Context Galectin 1 (LGALS1) participates in diverse survival pathways that support many pro-tumor molecules, especially those regulated by RAS. LGALS1 regulates hematopoietic cell differentiation, so it is not surprising that LGALS1 plays a role in many hematologic malignancies such as acute lymphoblastic leukemia (ALL). However, LGALS1's role in acute myeloid leukemia (AML) is not well defined. Objective We previously found suppression of LGALS1 in AML cell lines sensitized cells to BCL2 inhibitor ABT-737. In this study, we examine the role of LGALS1 in AML. We used an in vivo murine OCI-AML3 xenograft model with control and LGALS1 shRNA cells to test if reduction of LGALS1 affects survival.
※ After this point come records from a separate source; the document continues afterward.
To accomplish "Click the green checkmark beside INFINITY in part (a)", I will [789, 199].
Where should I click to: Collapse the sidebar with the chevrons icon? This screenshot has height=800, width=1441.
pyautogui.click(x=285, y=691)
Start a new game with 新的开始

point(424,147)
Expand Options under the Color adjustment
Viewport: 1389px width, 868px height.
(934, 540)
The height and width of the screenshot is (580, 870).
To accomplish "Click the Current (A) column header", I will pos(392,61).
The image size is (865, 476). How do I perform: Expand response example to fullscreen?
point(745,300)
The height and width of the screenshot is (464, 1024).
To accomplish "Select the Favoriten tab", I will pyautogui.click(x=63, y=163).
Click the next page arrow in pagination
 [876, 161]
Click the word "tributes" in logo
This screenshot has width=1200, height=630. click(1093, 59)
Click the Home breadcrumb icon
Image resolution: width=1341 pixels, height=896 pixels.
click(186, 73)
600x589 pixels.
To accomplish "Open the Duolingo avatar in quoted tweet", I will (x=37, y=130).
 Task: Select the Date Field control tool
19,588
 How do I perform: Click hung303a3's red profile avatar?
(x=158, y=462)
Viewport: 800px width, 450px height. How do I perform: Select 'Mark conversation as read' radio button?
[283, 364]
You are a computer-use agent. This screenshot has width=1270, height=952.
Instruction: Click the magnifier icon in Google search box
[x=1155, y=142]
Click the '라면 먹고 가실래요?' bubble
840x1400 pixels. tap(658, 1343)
Gene expression profiling using RNASeq was performed using control and LGALS1 shRNA of p53 WT OCI-AML3 and p53 null THP-1 cells. Patients Analysis of mRNA expression by RNA Seq in AML patients was performed on TCGA AML cohort from NEJM 2013 using cBioPortal. Results Mice with OCI-AML3 cells with LGALS1 shRNA survived significantly longer than control group. There was no difference in leukemia burden in blood but mice bearing OCI-AML3 cells with LGALS1 shRNA showed significant reduction of cells infiltrating the spleen. RNASeq data from THP-1 and OCI-AML3 control and LGALS1 shRNA transductants reveal distinct differences between the two cell lines in number of genes affected, pathways affected, expression of oncogenes, and in transcription factors involved. The p53 pathway is prominent in OCI-AML3 cells while focal adhesion kinase pathway is prominent in THP-1 cells. Of the few genes common to both cell lines, asparagine regulators were reduced. Asparaginase is a common therapy in ALL, so LGALS1 regulation of asparagine metabolism may be important in AML. Examination of LGALS1 mRNA in an AML patient population reveals elevated LGALS1 mRNA is associated with shorter disease-free survival and increased blasts in bone marrow. This data with the xenograft model data suggest LGALS1 may be important in the AML microenvironment. Conclusions Data presented here suggest LGALS1 plays important roles in diverse survival pathways, including p53 pathway, and LGALS1 regulates mobilization of leukemic cells from the leukemia niche. Therefore, a strategy targeting LGALS1 may benefit AML patients.